Gorsuch’s grandstanding on SCOTUS overreach in matters of state politics continued:

And where exactly do we get authority to revise state legislative lines? When the Constitution authorizes the federal government to step in on state legislative matters, it’s pretty clear — if you look at the Fifteenth Amendment, you look at the Nineteenth Amendment, the Twenty-sixth Amendment, and even the Fourteenth Amendment, Section 2.
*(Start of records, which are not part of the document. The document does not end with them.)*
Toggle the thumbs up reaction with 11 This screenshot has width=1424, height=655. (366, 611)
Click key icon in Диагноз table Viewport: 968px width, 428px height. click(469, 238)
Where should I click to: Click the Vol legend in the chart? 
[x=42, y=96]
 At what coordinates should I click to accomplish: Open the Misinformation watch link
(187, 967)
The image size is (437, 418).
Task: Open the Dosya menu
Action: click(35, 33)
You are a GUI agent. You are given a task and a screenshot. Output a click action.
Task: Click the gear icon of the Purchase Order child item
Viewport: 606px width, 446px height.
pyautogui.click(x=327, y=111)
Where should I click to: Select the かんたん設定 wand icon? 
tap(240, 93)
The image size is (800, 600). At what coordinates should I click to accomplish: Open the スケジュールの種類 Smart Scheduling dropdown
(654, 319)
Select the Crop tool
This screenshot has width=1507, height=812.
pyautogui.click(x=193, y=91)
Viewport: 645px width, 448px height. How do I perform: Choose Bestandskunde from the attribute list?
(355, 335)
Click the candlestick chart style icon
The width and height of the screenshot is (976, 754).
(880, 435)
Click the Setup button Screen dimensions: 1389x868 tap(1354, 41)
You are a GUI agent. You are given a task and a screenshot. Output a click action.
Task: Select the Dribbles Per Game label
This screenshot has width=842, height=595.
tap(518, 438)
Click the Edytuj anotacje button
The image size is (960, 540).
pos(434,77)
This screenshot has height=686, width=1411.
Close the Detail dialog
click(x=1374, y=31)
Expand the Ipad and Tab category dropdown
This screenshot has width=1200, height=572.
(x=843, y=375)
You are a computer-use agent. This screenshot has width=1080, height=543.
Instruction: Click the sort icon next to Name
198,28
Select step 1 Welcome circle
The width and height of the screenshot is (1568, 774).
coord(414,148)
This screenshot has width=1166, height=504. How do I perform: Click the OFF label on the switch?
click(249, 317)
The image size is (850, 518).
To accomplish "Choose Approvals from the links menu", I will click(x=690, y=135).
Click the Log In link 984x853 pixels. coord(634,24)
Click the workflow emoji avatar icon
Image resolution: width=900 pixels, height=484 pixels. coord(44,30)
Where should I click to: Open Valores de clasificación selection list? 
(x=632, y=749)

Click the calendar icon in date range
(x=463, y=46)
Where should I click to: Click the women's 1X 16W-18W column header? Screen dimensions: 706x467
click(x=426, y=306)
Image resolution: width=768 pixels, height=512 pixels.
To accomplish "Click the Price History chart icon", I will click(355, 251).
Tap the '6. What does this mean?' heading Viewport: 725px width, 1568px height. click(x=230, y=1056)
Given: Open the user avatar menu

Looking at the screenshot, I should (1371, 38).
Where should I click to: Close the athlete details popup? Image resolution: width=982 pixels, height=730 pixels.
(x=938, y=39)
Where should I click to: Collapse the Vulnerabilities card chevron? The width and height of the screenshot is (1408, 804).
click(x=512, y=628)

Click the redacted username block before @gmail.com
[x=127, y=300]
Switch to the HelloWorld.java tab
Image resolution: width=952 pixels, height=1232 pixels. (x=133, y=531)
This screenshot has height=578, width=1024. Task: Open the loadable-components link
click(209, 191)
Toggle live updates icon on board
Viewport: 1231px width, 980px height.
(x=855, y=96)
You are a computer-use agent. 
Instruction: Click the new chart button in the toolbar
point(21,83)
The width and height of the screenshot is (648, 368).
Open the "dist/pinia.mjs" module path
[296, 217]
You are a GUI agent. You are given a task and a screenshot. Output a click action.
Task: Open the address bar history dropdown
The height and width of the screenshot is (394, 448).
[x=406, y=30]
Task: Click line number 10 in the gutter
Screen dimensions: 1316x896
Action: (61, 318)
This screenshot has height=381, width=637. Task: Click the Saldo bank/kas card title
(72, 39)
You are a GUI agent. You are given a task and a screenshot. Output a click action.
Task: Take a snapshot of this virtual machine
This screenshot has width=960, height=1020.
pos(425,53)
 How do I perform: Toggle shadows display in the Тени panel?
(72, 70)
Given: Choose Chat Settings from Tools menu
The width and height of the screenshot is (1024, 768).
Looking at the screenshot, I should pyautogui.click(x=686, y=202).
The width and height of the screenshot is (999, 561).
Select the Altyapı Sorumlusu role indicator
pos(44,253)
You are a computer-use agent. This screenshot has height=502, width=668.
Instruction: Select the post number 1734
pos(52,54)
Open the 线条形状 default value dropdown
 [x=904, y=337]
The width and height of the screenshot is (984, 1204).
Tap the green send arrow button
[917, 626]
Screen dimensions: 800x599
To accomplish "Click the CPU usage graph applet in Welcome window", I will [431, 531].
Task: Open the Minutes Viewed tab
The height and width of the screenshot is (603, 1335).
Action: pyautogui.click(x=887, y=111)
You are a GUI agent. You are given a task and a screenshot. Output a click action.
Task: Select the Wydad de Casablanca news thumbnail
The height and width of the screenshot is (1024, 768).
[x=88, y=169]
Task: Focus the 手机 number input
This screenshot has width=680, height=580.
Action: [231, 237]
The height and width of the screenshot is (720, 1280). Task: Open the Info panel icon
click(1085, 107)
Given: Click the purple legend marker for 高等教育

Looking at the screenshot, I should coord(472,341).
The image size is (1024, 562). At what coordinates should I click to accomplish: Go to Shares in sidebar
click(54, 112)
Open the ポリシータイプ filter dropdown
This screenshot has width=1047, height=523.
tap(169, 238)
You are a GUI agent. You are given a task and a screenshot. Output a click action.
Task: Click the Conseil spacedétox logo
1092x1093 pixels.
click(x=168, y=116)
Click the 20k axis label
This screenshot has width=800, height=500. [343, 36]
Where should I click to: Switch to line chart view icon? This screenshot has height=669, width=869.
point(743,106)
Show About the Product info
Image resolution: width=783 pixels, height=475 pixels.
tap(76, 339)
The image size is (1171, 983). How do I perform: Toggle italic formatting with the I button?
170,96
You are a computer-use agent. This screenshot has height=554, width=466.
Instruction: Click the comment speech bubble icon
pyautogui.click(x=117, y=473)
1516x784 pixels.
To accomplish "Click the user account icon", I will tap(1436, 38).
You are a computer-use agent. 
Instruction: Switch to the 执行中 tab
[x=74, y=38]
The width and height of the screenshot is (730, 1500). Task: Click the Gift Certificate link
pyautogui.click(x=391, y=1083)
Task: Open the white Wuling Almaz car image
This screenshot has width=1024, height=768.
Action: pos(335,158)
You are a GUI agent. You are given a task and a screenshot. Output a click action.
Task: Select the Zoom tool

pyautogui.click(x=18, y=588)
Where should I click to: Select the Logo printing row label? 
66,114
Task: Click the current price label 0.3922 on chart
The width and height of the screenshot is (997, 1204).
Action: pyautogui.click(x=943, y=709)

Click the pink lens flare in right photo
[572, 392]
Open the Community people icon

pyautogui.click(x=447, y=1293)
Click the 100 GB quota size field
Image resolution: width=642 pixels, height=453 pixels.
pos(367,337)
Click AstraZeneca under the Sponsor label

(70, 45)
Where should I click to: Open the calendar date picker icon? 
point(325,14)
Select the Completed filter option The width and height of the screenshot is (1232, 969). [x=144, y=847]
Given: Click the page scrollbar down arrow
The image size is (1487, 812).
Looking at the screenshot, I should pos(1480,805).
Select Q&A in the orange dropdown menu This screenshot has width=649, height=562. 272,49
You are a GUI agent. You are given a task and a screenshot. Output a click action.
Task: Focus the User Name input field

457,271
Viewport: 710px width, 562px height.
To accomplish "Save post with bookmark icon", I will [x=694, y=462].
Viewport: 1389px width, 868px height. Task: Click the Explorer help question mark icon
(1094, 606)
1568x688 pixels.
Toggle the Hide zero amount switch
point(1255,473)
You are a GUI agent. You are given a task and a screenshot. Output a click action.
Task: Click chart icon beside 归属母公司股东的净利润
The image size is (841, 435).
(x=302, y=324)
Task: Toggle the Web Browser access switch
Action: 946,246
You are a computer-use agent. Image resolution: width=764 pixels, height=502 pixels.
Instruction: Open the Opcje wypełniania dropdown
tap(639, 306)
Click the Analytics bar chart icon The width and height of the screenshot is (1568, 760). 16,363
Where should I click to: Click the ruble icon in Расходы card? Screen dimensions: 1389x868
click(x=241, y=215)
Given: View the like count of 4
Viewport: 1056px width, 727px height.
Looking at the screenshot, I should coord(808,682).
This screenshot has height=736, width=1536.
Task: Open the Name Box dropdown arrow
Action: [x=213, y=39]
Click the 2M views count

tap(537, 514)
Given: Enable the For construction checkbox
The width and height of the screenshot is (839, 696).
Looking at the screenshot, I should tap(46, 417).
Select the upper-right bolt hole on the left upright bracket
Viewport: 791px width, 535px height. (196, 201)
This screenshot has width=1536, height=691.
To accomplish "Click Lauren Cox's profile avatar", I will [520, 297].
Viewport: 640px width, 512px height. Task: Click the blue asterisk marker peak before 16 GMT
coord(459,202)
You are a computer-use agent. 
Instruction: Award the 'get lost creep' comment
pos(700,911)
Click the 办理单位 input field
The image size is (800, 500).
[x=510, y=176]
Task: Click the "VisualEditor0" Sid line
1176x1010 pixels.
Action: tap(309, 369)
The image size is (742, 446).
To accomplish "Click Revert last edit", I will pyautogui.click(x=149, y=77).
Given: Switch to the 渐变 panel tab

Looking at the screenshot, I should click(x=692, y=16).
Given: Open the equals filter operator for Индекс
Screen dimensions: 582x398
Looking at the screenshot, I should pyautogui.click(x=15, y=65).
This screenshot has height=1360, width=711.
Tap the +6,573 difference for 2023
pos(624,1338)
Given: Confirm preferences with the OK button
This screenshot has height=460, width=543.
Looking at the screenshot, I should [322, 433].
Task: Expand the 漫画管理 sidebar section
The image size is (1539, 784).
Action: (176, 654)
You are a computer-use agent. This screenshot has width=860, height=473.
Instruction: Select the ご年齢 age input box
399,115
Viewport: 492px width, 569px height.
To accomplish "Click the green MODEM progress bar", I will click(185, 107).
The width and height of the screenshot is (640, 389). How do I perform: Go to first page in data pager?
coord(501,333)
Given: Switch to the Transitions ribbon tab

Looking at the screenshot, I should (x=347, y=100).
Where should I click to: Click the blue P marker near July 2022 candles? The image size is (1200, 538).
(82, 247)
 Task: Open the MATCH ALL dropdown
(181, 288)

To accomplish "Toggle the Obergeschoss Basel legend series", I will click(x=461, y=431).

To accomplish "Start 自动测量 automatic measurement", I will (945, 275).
When Ginsburg heard Gorsuch’s originalist pontification, Toobin wrote, she didn’t even need to raise her head in order to cut the justice down to size.

Toobin wrote:

Ruth Bader Ginsburg, who is bent with age, can sometimes look disengaged or even sleepy during arguments, and she had that droopy look today as well. But, in this moment, she heard Gorsuch very clearly, and she didn’t even raise her head before offering a brisk and convincing dismissal. In her still Brooklyn-flecked drawl, she grumbled, ‘Where did ‘one person, one vote’ come from?’ There might have been an audible woo that echoed through the courtroom.

“One person, one vote” was a landmark 1964 ruling that ensured, as SCOTUSblog explained it, “no individual’s vote may be weighted more heavily than any other’s.”

That might be too wonky for anyone who isn’t a legal scholar, but, according to Toobin, it was clear to those watching that Ginsburg’s riposte had hit its mark.

“Ginsburg’s comment seemed to silence Gorsuch for the rest of the arguments,” he wrote.